All of lore.kernel.org
 help / color / mirror / Atom feed
From: Sasha Levin <sashal@kernel.org>
To: linux-kernel@vger.kernel.org, stable@vger.kernel.org
Cc: Tyrel Datwyler <tyreld@linux.ibm.com>,
	"Martin K . Petersen" <martin.petersen@oracle.com>,
	Sasha Levin <sashal@kernel.org>,
	linux-scsi@vger.kernel.org, linuxppc-dev@lists.ozlabs.org
Subject: [PATCH AUTOSEL 5.4 15/24] scsi: ibmvscsi: Fix potential race after loss of transport
Date: Mon,  2 Nov 2020 20:19:58 -0500	[thread overview]
Message-ID: <20201103012007.183429-15-sashal@kernel.org> (raw)
In-Reply-To: <20201103012007.183429-1-sashal@kernel.org>

From: Tyrel Datwyler <tyreld@linux.ibm.com>

[ Upstream commit 665e0224a3d76f36da40bd9012270fa629aa42ed ]

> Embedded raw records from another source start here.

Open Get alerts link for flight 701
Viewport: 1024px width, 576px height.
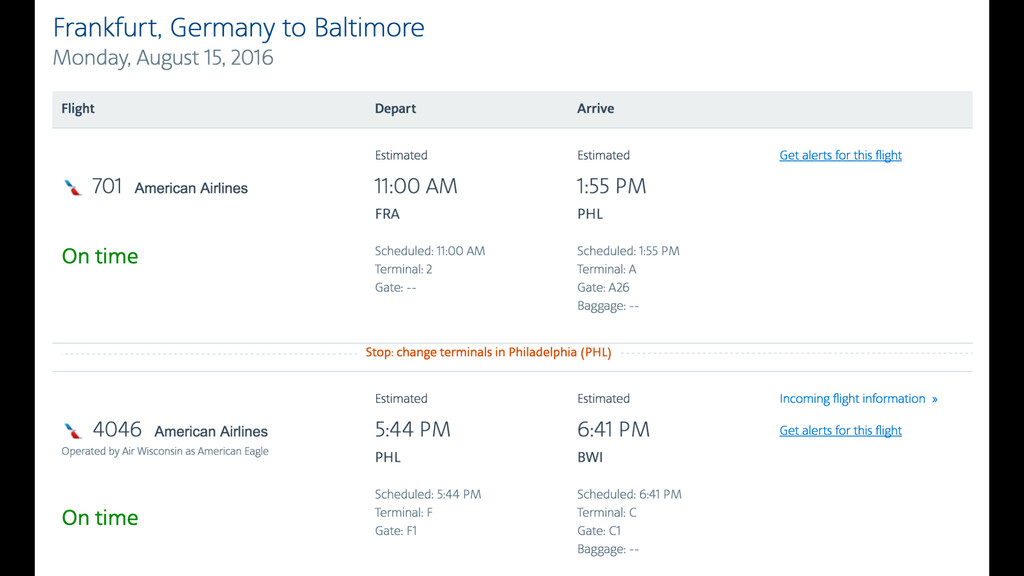click(840, 155)
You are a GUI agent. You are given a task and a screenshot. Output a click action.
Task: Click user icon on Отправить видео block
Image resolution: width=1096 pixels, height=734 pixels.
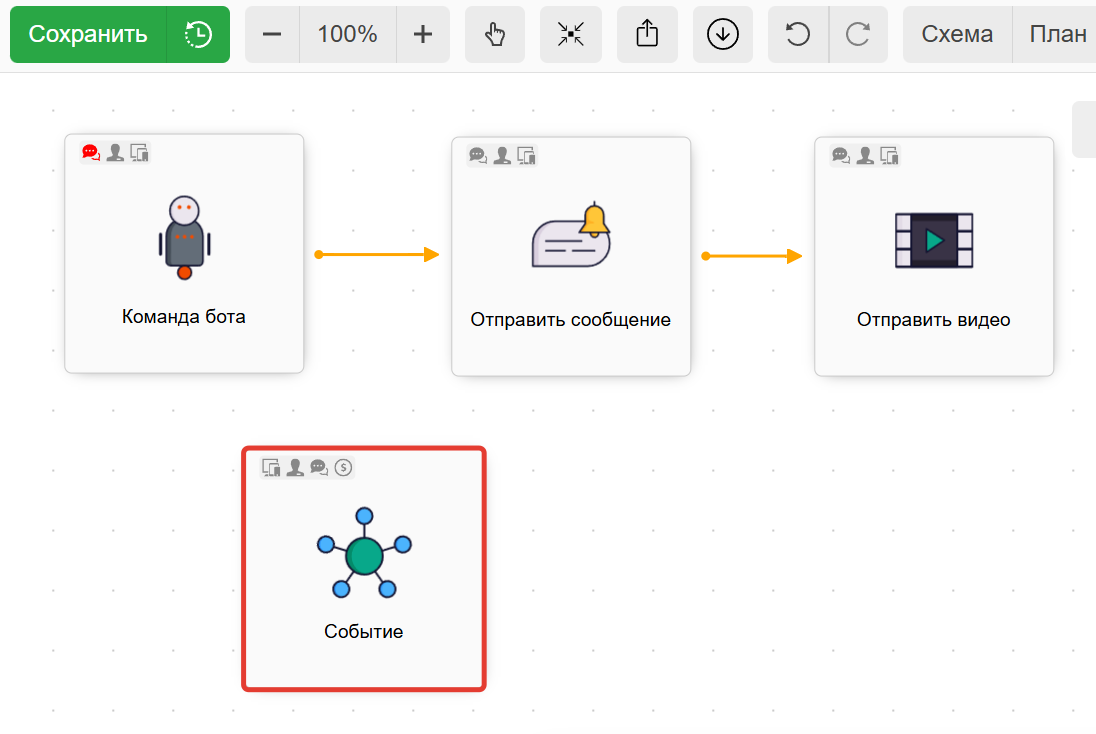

After a loss of transport due to an adapter migration or crash/disconnect
from the host partner there is a tiny window where we can race adjusting
the request_limit of the adapter. The request limit is atomically
increased/decreased to track the number of inflight requests against the
allowed limit of our VIOS partner.

After a transport loss we set the request_limit to zero to reflect this
state.  However, there is a window where the adapter may attempt to queue a
command because the transport loss event hasn't been fully processed yet
and request_limit is still greater than zero.  The hypercall to send the
event will fail and the error path will increment the request_limit as a
result.  If the adapter processes the transport event prior to this
increment the request_limit becomes out of sync with the adapter state and
can result in SCSI commands being submitted on the now reset connection
prior to an SRP Login resulting in a protocol violation.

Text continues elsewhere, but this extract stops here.